I have to hand it to a lot of companies that have decided to kiss off any chance of employee loyalty for when these economic times improve. The extra work loads, reducing salaries and the lack of training development in order to save expenses has severed any chance of using this time as a way to engage or renew employee loyalty in the company.
Most will deny this is the intent of their cost cutting efforts, but the reality is it will become a bonus that no senior manager in their right mind would do on purpose. I mean, can you see a corporate strategic planning meeting where management sits around and says, “Let’s do everything in our power to destroy employee loyalty, so when the economy turns around they all quit and work somewhere else.” Followed by the strategic aspect that says, “yeah, and then we can declare bankruptcy and close down everything and sell our worthless stock!”

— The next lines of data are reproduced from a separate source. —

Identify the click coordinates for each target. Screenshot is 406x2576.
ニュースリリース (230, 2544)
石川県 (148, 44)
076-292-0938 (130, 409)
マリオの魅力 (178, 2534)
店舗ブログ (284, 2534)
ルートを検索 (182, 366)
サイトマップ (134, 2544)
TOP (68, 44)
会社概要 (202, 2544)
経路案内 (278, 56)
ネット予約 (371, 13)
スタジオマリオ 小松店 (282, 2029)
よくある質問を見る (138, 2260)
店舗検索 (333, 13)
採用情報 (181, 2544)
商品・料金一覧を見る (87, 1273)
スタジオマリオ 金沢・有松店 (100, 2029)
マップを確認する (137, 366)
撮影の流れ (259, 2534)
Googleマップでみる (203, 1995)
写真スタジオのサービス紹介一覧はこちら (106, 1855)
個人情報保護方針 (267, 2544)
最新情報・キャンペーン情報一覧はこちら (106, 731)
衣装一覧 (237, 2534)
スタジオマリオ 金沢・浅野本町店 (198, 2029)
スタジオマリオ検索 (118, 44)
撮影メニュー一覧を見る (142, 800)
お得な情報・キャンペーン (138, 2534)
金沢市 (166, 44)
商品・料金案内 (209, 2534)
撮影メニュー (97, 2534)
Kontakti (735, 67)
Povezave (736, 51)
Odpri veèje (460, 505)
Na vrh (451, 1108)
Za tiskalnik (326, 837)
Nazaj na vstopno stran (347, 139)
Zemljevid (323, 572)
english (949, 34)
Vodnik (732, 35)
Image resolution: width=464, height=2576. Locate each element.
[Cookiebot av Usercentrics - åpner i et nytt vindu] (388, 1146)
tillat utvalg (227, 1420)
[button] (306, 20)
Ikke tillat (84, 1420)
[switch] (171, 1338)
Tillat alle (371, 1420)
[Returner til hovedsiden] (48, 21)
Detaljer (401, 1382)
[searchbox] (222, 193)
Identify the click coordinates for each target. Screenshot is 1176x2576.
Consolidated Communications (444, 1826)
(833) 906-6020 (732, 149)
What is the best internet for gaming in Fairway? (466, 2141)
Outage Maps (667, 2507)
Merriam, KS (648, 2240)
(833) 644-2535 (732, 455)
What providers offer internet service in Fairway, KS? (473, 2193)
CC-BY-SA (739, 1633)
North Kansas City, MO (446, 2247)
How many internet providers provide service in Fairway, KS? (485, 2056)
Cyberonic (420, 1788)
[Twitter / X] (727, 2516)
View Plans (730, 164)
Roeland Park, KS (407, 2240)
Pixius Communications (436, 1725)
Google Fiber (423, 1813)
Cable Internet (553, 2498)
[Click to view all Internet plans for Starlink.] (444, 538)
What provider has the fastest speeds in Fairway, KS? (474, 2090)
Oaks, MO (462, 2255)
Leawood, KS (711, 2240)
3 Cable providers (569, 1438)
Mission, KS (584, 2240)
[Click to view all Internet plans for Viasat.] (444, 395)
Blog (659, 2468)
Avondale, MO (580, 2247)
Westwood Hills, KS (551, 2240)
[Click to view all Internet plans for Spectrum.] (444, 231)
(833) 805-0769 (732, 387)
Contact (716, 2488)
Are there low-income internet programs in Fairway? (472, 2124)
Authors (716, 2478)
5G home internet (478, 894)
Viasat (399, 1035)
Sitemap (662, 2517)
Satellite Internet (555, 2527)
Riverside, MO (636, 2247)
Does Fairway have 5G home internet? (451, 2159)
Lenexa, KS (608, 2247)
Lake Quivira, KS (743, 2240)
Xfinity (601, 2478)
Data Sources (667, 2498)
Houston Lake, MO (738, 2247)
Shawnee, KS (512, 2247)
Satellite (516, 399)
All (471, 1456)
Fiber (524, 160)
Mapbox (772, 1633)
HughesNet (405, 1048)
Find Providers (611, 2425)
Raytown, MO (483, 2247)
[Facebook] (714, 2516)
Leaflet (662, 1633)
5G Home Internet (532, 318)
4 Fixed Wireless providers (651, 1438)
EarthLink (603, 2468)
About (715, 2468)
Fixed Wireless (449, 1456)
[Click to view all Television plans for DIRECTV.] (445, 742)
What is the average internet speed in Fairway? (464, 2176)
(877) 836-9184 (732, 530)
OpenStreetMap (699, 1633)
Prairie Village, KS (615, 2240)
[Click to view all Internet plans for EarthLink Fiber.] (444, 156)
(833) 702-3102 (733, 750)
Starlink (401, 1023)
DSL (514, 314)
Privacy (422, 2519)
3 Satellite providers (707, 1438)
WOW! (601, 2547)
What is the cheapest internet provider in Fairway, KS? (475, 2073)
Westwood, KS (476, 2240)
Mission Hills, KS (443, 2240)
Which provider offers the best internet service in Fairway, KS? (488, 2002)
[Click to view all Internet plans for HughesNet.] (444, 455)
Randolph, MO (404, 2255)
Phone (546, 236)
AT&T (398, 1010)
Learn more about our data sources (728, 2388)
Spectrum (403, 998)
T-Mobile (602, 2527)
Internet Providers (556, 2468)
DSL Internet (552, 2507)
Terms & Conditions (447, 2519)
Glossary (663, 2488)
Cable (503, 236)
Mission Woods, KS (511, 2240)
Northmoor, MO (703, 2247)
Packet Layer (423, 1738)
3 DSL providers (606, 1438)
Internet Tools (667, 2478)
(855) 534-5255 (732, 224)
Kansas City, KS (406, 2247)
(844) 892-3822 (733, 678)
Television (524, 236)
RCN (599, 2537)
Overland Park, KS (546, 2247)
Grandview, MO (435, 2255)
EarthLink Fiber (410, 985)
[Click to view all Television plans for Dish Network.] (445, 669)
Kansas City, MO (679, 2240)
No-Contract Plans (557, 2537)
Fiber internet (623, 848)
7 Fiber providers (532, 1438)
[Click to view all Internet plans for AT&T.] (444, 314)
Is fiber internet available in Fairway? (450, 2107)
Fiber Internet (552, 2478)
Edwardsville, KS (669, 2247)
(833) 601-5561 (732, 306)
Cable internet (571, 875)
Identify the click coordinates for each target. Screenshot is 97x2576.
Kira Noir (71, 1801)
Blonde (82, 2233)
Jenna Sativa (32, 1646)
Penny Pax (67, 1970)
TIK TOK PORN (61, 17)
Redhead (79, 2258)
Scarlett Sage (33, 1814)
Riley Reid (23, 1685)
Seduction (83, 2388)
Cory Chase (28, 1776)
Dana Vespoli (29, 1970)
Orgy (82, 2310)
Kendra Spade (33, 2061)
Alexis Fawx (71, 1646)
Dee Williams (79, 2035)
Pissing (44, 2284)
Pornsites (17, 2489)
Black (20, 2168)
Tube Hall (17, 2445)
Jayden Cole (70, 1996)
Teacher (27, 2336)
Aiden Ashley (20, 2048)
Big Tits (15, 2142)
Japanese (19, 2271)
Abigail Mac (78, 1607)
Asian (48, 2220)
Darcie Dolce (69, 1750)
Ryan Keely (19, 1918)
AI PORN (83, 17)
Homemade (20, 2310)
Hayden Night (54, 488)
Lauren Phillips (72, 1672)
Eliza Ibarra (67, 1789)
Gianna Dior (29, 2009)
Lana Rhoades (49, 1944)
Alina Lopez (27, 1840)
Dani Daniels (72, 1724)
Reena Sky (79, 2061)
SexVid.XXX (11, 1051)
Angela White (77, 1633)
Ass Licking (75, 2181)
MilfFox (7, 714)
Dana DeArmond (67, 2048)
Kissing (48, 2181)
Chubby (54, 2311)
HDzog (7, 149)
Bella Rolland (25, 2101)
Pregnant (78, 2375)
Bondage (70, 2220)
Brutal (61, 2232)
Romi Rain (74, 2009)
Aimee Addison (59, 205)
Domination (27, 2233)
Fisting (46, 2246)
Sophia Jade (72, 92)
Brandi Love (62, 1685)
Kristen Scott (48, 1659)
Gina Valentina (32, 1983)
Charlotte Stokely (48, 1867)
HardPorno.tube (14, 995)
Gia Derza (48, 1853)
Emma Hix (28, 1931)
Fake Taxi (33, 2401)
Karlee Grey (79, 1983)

What board of directors would sign off on this plan? Yet, why have so many companies designed this outcome into their day to day activities?
I believe it is an unconscious act that is producing these results. I think that if more companies realized that what they are doing is short sighted and will only get them through temporarily month to month they would stop. I really think they are not in touch with what their actions are doing.
Employee development is something that costs money (investment) and is best to do when work is slow. With so many companies cutting back on employee development they are not only losing out on the perfect time to increase skill development, they are demonstrating that they are not too concerned about if their employees will have the necessary skills to perform in the future.
Not every company is taking this narrow view. In the September issue of Training & Development Magazine, Michelle Burns, the CEO of Mercer, said, “Learning plays a key role in strategy. You have to reply on the functional ability to execute change and to prepare the organization to change continuously, whether it’s required today or tomorrow.” Now this is a leader that gets it! My compliments to Mercer for employing a CEO of this caliber!